Question to the Department of Health and Social Care:

To ask His Majesty's Government whether they have established a timeline for reforming substances of human origin legislation; and when draft legislation is expected to be published.

The Substances of Human Origin (SoHO) Regulation Review Programme launched in 2024 to consider recent changes that the European Union (EU) has made to its SoHO Regulation ((EU) 2024/1938) as well as stakeholder proposals for legislation in this area. It is reviewing patient safety, the intra-United Kingdom and UK-EU supply of SoHO, innovation within the sector, and health inequalities.

A key principle of the review is to maintain compatible high levels of minimum safety and quality standards for blood, blood components, tissues and cells, human breast milk, intestinal microbiota, and blood preparations that are not used for transfusion, to support public health and the movement of SoHO.

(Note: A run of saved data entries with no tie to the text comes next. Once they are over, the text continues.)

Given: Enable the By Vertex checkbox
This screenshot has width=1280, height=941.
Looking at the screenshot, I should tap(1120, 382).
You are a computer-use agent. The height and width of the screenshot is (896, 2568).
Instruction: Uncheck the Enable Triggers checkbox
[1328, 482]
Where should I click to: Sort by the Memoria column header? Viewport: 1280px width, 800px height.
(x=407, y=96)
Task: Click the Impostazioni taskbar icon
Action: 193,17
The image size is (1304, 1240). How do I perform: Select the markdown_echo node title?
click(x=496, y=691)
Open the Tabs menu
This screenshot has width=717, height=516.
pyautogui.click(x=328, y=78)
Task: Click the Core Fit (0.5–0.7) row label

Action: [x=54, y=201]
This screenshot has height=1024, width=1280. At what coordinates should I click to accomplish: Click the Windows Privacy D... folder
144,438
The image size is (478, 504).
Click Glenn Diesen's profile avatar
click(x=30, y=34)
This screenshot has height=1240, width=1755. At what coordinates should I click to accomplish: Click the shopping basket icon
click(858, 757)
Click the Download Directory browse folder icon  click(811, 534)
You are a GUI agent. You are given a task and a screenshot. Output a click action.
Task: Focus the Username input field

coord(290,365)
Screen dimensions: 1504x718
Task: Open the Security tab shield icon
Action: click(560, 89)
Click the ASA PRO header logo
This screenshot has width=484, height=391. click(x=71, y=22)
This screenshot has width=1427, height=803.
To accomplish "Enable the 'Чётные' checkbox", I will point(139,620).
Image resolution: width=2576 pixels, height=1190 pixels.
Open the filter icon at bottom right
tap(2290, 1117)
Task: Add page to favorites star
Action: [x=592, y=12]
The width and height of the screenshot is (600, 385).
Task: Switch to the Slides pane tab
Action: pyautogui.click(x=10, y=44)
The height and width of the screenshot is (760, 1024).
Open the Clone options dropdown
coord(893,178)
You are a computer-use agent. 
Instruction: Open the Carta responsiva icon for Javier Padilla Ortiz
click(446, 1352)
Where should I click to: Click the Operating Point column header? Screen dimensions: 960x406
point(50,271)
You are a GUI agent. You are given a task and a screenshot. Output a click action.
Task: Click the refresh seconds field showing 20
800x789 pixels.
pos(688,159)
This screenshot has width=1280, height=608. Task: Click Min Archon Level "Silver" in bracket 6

A targeted consultation, planned to launch by the end of 2025, will give stakeholders the opportunity to share views and highlight key issues and opportunities. Once the review has concluded a decision will be made about potential changes to legislation.

In addition, recognising the transformative potential of cell and gene therapies, the Department has stood up an advanced therapies co-ordination group to create a joined-up ecosystem that will support the development, regulation, and delivery of cell and gene therapies in the UK.